Alberto Hemsi and Coplas Sefardies

„The few documents I had collected gave me the feeling that I was standing on the threshold of a wonderful cave, like that of Ali Baba, which I had the opportunity to explore at will. Since that time, I must confess that I cannot remember how many people I have contacted, nor communities and towns visited, nor how often I have stayed, for short or longer periods, in five countries of the eastern Mediterranean. My investigations were in no way limited to poetry and song. Folklore constitutes a whole world, and I was anxious in particular to know the folklore of my people.” Composer and ethnomusicologist Alberto Hemsi (1898–1975) wrote these words just two years before he died, in the foreword to the last volume of his magnum opus, the collection of works for voice and piano called Coplas sefardies. More than fifty years earlier, at the beginning of the 1920s, he had begun to collect examples of the folklore of the Sephardi Jews – „his people”.
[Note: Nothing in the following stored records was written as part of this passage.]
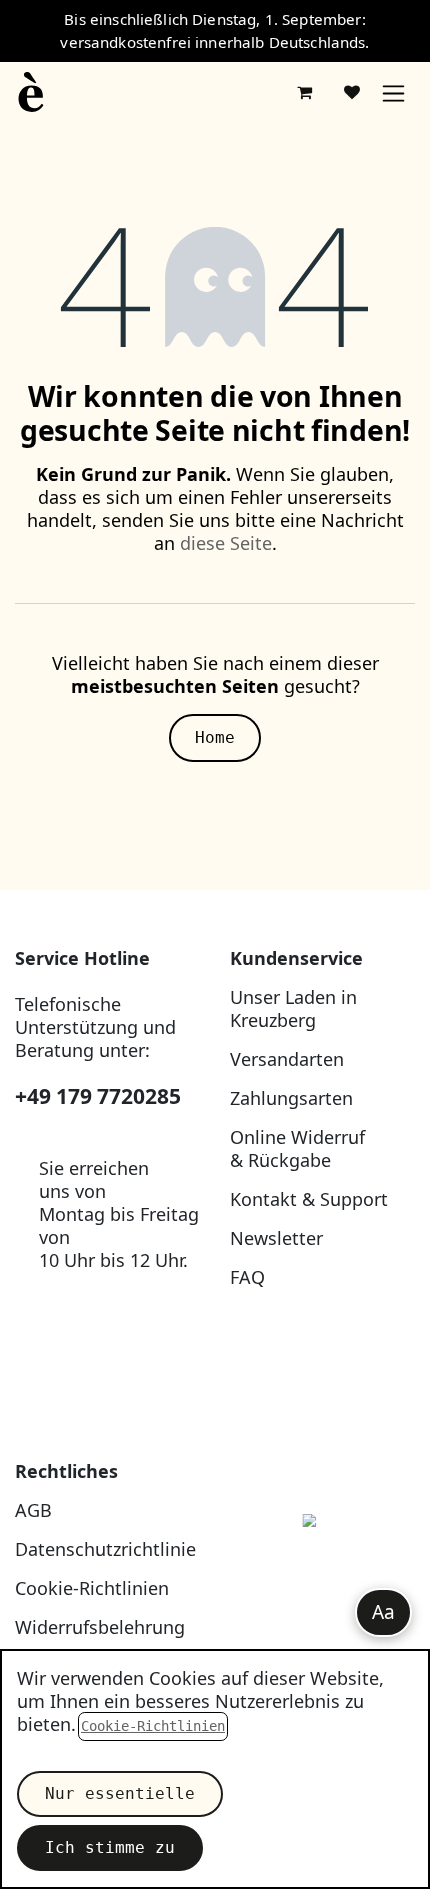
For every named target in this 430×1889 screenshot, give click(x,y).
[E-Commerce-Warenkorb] (304, 92)
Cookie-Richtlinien (92, 1588)
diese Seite (226, 543)
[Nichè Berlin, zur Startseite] (322, 1566)
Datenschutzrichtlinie (105, 1549)
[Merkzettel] (352, 92)
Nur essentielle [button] (120, 1793)
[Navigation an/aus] (393, 92)
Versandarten (287, 1059)
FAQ (247, 1277)
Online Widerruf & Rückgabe (297, 1148)
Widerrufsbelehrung (100, 1627)
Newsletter (276, 1238)
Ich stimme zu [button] (110, 1847)
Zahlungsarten (291, 1098)
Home (215, 737)
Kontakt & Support (309, 1199)
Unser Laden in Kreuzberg (293, 1008)
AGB (33, 1510)
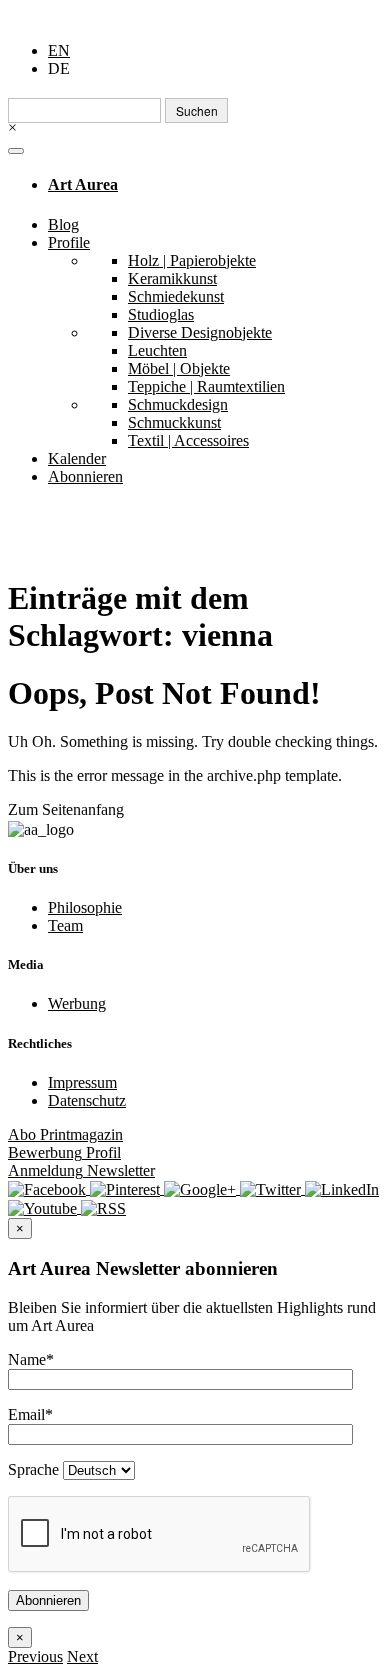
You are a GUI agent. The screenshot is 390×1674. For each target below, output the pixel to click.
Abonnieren (85, 476)
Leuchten (157, 350)
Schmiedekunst (176, 296)
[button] (35, 1656)
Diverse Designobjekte (200, 332)
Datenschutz (87, 1100)
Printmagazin (65, 1134)
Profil (64, 1152)
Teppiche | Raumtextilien (206, 386)
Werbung (77, 1003)
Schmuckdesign (178, 404)
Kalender (77, 458)
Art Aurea (83, 184)
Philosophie (85, 907)
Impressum (82, 1082)
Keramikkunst (172, 278)
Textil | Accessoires (188, 440)
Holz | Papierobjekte (192, 260)
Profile (69, 242)
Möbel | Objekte (179, 368)
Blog (63, 224)
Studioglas (161, 314)
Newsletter (81, 1170)
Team (65, 925)
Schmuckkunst (174, 422)
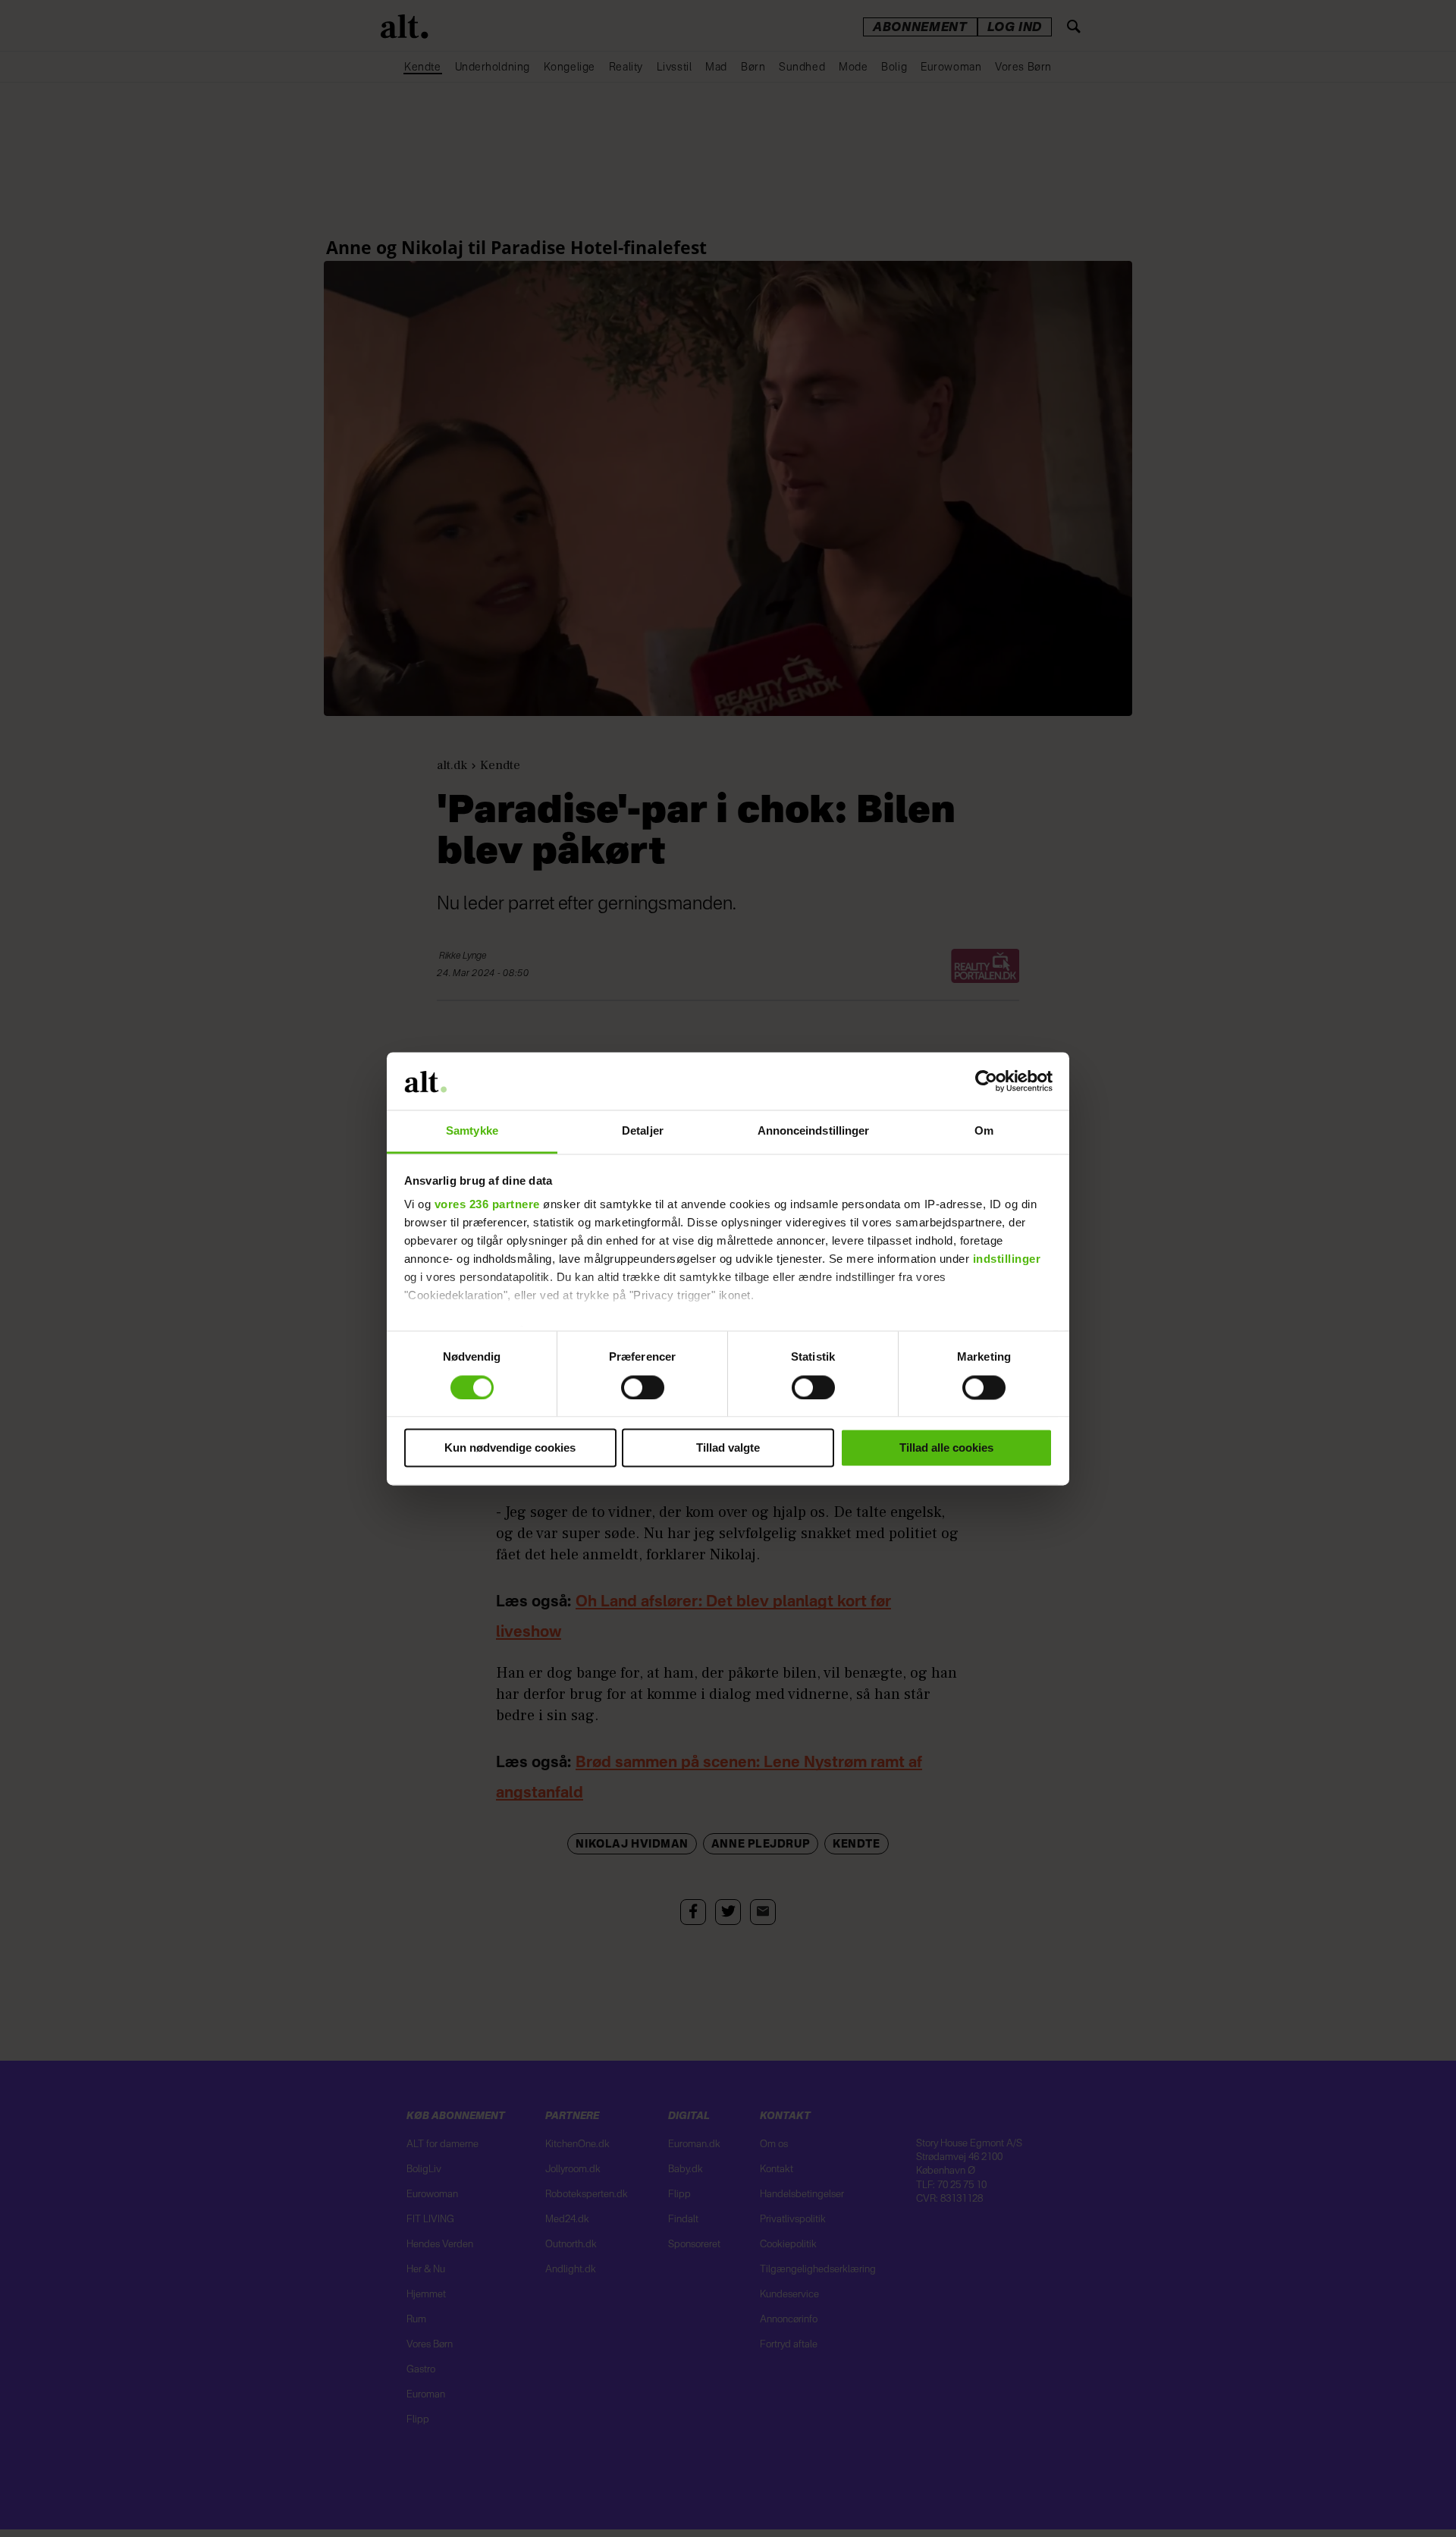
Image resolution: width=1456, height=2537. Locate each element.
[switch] (642, 1387)
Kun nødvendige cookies (510, 1448)
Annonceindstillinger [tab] (814, 1131)
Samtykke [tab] (472, 1131)
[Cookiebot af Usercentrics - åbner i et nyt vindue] (986, 1080)
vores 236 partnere (487, 1204)
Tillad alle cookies (946, 1448)
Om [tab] (983, 1131)
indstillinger (1007, 1259)
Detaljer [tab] (643, 1131)
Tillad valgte (728, 1448)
Hemsi was apparently the first European-trained musician to deal with it ethnologically and artistically. Sephardi Jewish communities – descendants of the former Spanish and Portuguese Jews who were cast out of the Iberian Peninsula at the end of the fifteenth century – were still living in many countries around the Mediterranean in the 1920s and 1930s. They mainly used the Judaeo-Spanish language called Ladino in their day-to-day lives, and their folklore was also still strongly characterized by their Spanish-Portuguese heritage.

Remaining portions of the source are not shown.